O veneno da abelha libera muitas substâncias tóxicas, que provocam hemorragias, queda de pressão, tontura, visão turva, destroem as células vermelhas e os músculos, castigam os rins.

“Estava quase em falência renal quando fiquei sabendo que a Unesp tinha desenvolvido o antiapílico. Aceitei sem pestanejar a ser cobaia do experimento. Era questão de vida ou morte.”

No Apiário da Unesp, é possível entender a mecânica do envenenamento ao presenciar uma sessão de coleta ao lado do biólogo Ricardo Orsi: a abelha dá a vida para salvar o enxame. 

Defende-se cravando o ferrão numa pessoa ou animal e, quando alça voo de novo, a parte final de seu corpo fica enterrada na pele (e morre pouco depois). Abaixo do ferrão, está a bolsa de veneno.

Essa bolsa é programada geneticamente para ficar ali pulsando por longo tempo, liberando microgotas do veneno (imagine a Camila, com mais de 400 bolsinhas…).

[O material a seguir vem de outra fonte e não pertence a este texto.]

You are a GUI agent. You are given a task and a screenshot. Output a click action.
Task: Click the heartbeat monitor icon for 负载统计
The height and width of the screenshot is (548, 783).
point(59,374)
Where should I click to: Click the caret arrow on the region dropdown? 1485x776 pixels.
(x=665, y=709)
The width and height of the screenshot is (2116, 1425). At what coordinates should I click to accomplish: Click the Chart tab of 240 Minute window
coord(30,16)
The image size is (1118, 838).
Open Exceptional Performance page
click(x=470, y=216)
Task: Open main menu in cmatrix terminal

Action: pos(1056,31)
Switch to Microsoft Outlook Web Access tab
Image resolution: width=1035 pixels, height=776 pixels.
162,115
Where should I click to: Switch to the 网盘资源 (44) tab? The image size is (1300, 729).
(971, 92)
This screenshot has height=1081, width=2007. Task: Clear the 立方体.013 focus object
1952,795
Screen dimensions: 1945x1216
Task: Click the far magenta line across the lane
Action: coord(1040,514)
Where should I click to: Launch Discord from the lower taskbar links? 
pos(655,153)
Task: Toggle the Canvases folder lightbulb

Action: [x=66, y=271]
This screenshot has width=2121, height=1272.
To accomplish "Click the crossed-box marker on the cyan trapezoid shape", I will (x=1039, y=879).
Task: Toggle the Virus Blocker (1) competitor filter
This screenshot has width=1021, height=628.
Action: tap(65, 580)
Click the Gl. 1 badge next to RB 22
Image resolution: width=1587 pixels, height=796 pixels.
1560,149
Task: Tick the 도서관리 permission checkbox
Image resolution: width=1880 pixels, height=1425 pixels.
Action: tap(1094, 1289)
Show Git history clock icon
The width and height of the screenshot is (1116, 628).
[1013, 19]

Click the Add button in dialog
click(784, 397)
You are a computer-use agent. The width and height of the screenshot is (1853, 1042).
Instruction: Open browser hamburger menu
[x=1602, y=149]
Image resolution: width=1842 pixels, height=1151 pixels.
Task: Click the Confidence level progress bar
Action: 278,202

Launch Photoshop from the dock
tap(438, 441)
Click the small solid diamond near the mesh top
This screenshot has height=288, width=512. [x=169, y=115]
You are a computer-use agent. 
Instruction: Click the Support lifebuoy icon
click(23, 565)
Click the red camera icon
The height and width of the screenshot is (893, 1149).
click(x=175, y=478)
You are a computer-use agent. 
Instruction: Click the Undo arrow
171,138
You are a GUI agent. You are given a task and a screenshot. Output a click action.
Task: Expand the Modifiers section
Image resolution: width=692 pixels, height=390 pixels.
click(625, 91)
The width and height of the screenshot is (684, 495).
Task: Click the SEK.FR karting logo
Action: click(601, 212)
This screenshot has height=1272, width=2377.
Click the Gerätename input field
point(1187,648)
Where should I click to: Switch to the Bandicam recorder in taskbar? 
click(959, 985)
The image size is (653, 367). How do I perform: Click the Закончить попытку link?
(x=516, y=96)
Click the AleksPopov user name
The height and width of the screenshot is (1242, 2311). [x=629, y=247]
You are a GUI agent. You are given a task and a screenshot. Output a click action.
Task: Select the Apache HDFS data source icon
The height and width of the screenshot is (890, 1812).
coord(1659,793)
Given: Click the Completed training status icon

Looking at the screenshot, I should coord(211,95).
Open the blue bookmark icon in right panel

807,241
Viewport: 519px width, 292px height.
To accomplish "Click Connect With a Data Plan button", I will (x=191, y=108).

“A questão do bem-estar animal é importante e, no nosso processo, a abelha não morre,” diz o professor Orsi, apresentando o aparelho extrator: uma placa de acrílico coberta com fios de arame eletrificados que é instalada na boca da colmeia. Ao passar pela placa intrusa, a abelha leva um pequeno choque de 12 volts e ataca. Como não crava o ferrão, só solta o veneno.

“A extração em 10 mil abelhas proporciona apenas 1 grama de veneno em pó”, diz Ricardo enquanto raspa cuidadosamente com gilete o veneno solidificado para um minúsculo tubinho que é, imediatamente, conduzido ao Centro de Estudos de Venenos de Animais Peçonhentos (Cevap), da Unesp.

“Muitas tentativas foram feitas para desenvolver o soro, dentro e fora do Brasil, mas nenhuma tinha ido para frente”, relata o doutor Rui Seabra, que dedicou mestrado, doutorado e pós-doutorado ao assunto.

Havia três grandes obstáculos para a evolução das pesquisas. Primeiro, reduzir o impacto do envenenamento nos animais soroprodutores. Não se inventou ainda maneira de se fazer soros e vacinas sem eles. Sensíveis como são, os cavalos (animais padrão no Brasil para esse tipo de trabalho) com o veneno bruto ficavam prostrados no chão.